Start of Block

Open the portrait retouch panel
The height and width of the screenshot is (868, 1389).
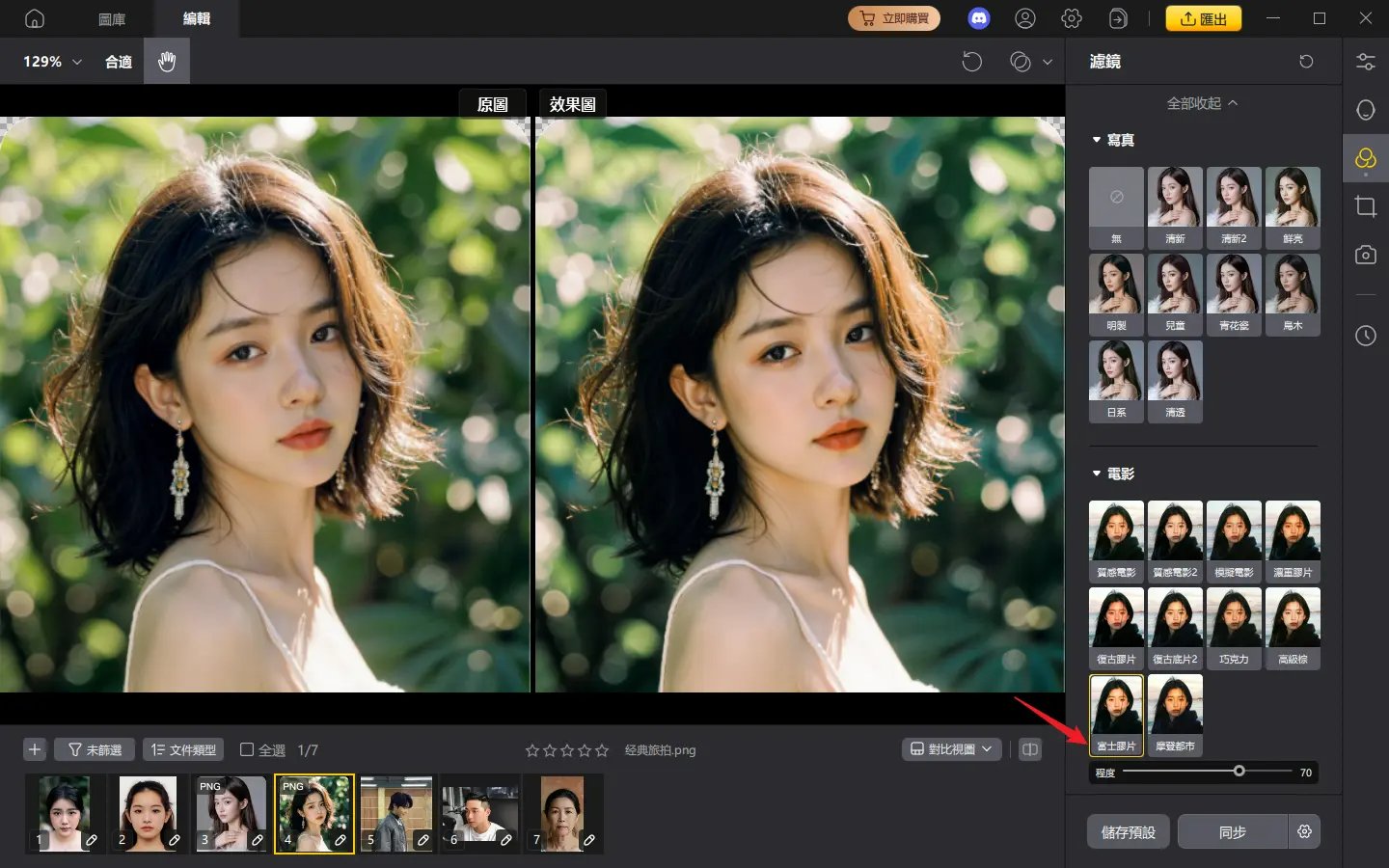coord(1366,109)
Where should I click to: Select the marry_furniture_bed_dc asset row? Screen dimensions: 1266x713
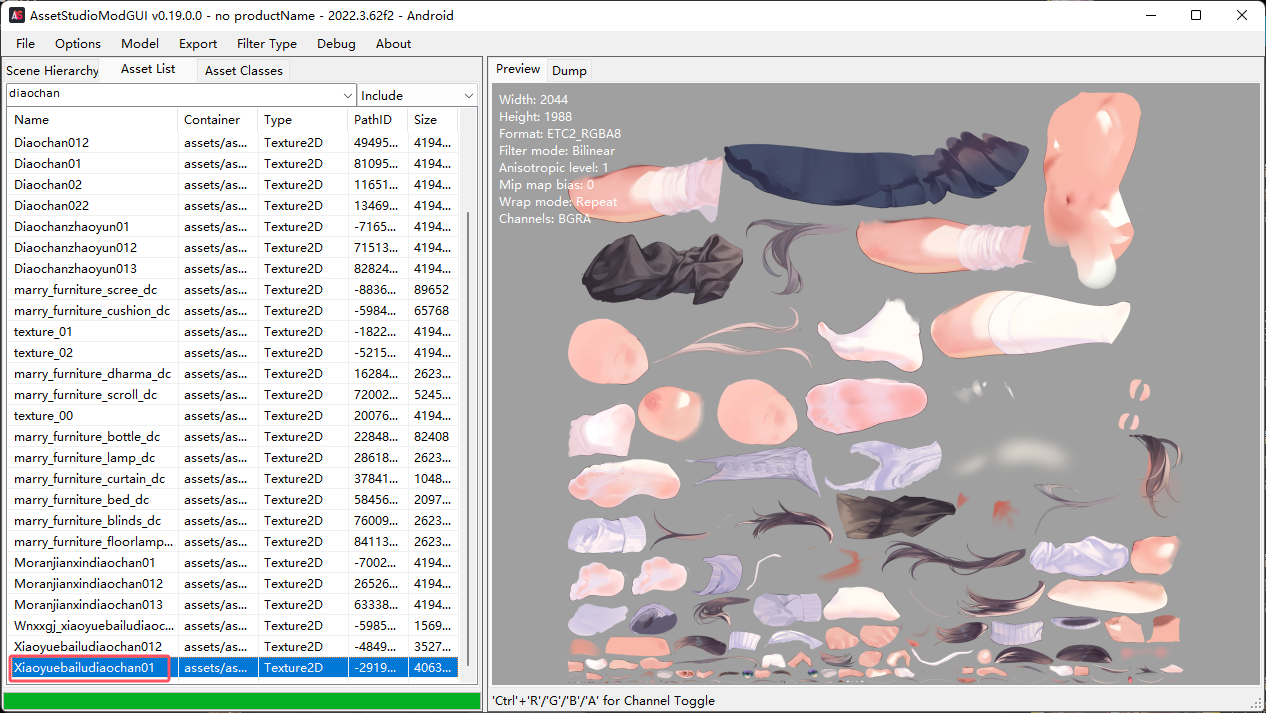tap(81, 500)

End of Block

§ **What you are asked to do**:
Retype the entries exactly, skipping every picture.

§ **Exercise output**:
Open the portrait retouch panel
The height and width of the screenshot is (868, 1389).
coord(1366,109)
Where should I click to: Select the marry_furniture_bed_dc asset row? Screen dimensions: 1266x713
tap(81, 500)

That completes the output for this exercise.